Energy needs will require innovative technology

A use of nuclear fission combined with the extraction of crude oil from sources such as heavy oil and tar sands will be required to meet the growing world energy needs, according to the keynote speaker at the NAPE exposition held in Houston last week.

A use of nuclear fission combined with the extraction of crude oil from sources such as heavy oil and tar sands will be required to meet the growing world energy needs, according to the keynote speaker at the NAPE exposition held in Houston last week.

The world's present energy use of 12.5 terawatts (tw) will have to expand to over 60 tw to meet the demand of 6.3 billion people worldwide who currently do not enjoy the same level of energy availability as the 1.1 billion of the world's population in developed nations, said Gavin Longmuir, consulting petroleum engineer. Meeting that demand will require innovative ways of finding and recovering energy sources, he said.

The problem with alternative energy sources is the relative paucity of energy amplification that they bring when compared to oil. For every unit of energy invested in extraction, oil provides 15 units of energy output. Wind power can only provide a three-fold amplification of the energy inputs used to build wind turbines and get them placed. Other renewable energy processes are even less effective.

Longmuir says the solution is to pair nuclear fission with extraction of crude from plentiful oil and tar sands.

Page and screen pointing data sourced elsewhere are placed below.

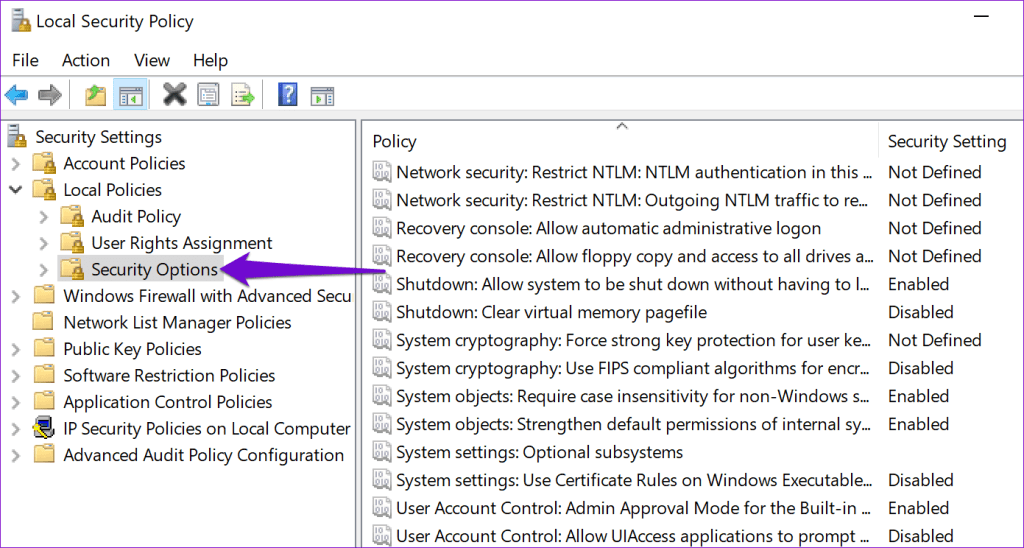Collapse the Local Policies node
Viewport: 1024px width, 548px height.
[15, 190]
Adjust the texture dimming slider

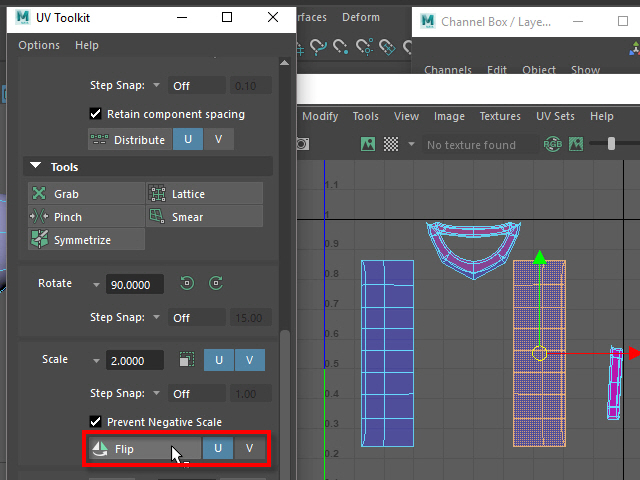pyautogui.click(x=612, y=145)
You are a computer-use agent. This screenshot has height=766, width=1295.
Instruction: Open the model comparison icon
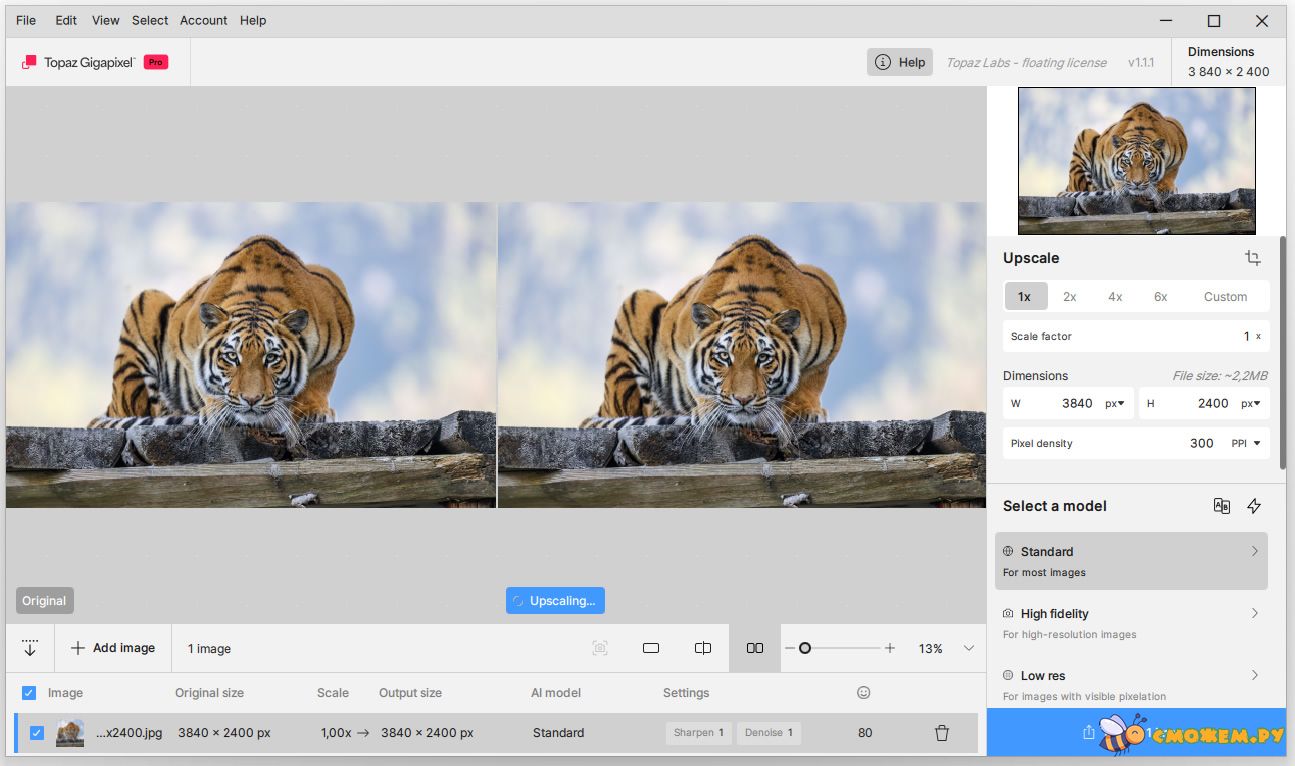1221,506
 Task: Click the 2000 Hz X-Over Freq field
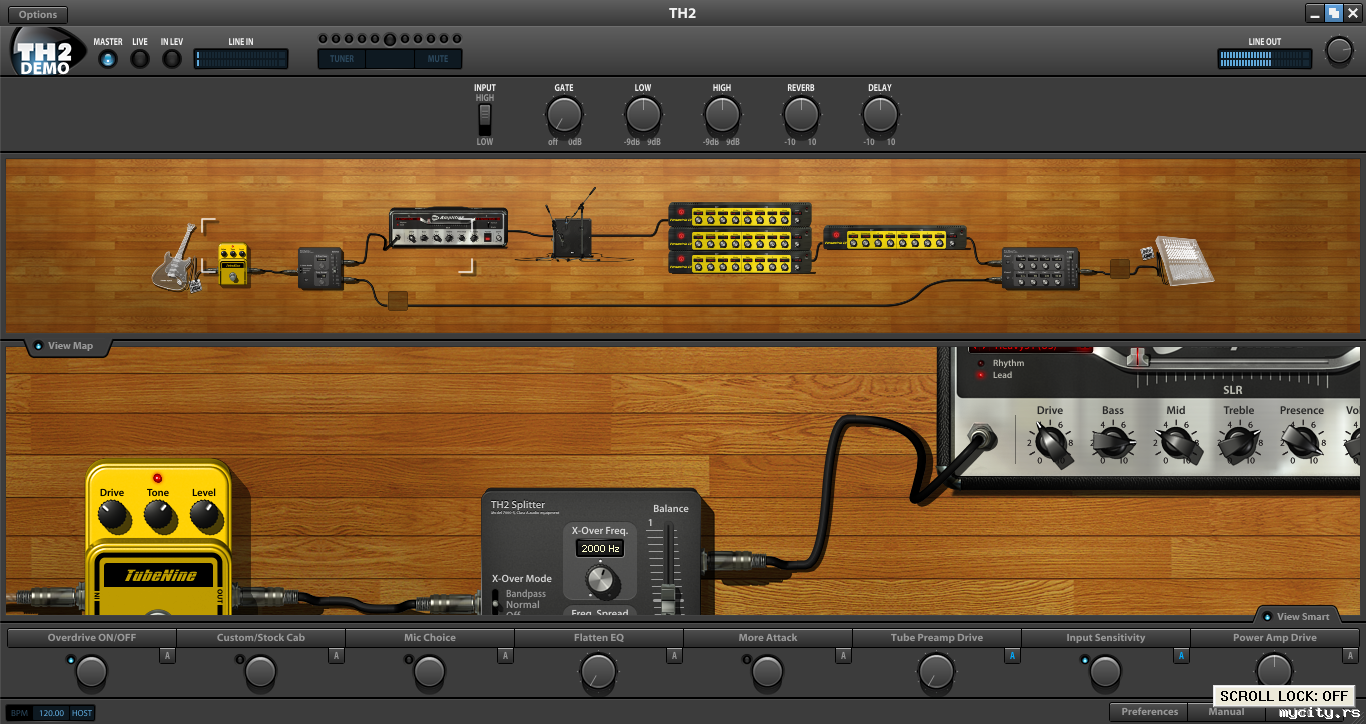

This combination approach is necessary because of the decline of existing fields and the limited number of giant oil fields being discovered to replace depleting reserves, he said.

His solution requires an exercise of political will that may be lacking in the developed world, he said. However, the developing world, especially China and India, will have no qualms about using nuclear power to drive their economies, Longmuir said.

It is time for the developed world to consider using our existing energy sources in new ways to meet the growing demand and bridge the future to new energy sources, he said.